This partner, who previously trained members of our sister organization CHIRAPAQ in Peru, conducted trainings that focused specifically on films that document the situation of young people in armed conflict, their experiences of displacement, and their hopes and dreams. He worked with 23 young people in the Taller de Vida center in Usme (a district near Bogotá that, as a consequence of the ongoing war, consistently receives the second-highest number of displaced persons in the country). Trainings took place in the morning and afternoon; morning sessions served teens ages 17-20 years old, and the afternoon sessions were for participants ages 11-20.
Purchase of Equipment for the Videography Program
MADRE provided new equipment for the innovative videography program being carried out by Taller de Vida. The equipment and software for video editing were brought to Colombia by our SWB volunteer, an expert in film recording and editing, who taught Taller de Vida staff and participants to use it.
Equipment included:
• (1) Apple Computer - 15” screen – with Final Cut Pro for editing videos
• (1) External Hard drive LACIE 250gb
• (1) Camcorder SONY HVR-A1U
• (1) Camcorder Panasonic PV-GS300
• (2) Batteries
• (2) UV Protector filter
• (20) Cassettes DVM – 60 minutes
• (1) Tripod Velbon Sherpa
Additional Support
MADRE has also provided support for the purchase of two computers for the Taller de Vida children’s library, and helped strengthen the activities implemented in the Youth Center in Usme (including theatre, dance, music, and photography workshops).
Impact and Beneficiaries
Reinventing Life Through Art continues to serve Afro-Colombian, Indigenous, and mestizo (Spanish-descent) youth between the ages of 13 and 19 who live in the poorest neighborhoods of Bogotá and are at high risk for aggressive (often forced) recruitment by Colombian military and paramilitary forces. Direct beneficiaries number about 1,500 and indirect beneficiaries total approximately 4,000. In the past three years, hundreds of children (including many former child soldiers and many children who narrowly escaped forced recruitment) have participated in Reinventing Life Through Art, where they have developed new skills, worked with Taller de Vida’s psychologists and social workers to heal from the trauma they have endured, and found new hope for themselves and their families.
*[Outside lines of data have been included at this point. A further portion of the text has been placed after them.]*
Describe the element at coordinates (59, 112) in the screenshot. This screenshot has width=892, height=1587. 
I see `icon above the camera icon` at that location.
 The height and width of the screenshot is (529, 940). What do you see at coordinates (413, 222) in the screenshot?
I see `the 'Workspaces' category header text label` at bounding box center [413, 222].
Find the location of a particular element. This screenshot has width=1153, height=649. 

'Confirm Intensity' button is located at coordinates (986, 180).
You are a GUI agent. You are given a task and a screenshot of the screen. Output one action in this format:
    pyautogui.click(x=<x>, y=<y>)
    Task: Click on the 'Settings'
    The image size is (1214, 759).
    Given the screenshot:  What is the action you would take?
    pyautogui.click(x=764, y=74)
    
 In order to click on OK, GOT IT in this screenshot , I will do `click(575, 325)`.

One of the most inspiring aspects of the project involves alumni returning to Taller de Vida to mentor newcomers. A source of hope for both new and former students, Reinventing Life Through Art helps vulnerable young people create life-sustaining relationships, develop concrete skills, count on safe outlets for their frustration, improve their ability to generate income, heal from trauma, and support others in those processes. The project creates a cycle of positive reinforcement, as new members of the group see the successes of former students, and graduates see new young people entering the project and turning their lives around with Taller de Vida’s support. We thank Global Giving members for your important support for this necessary project and hope that you will continue your support.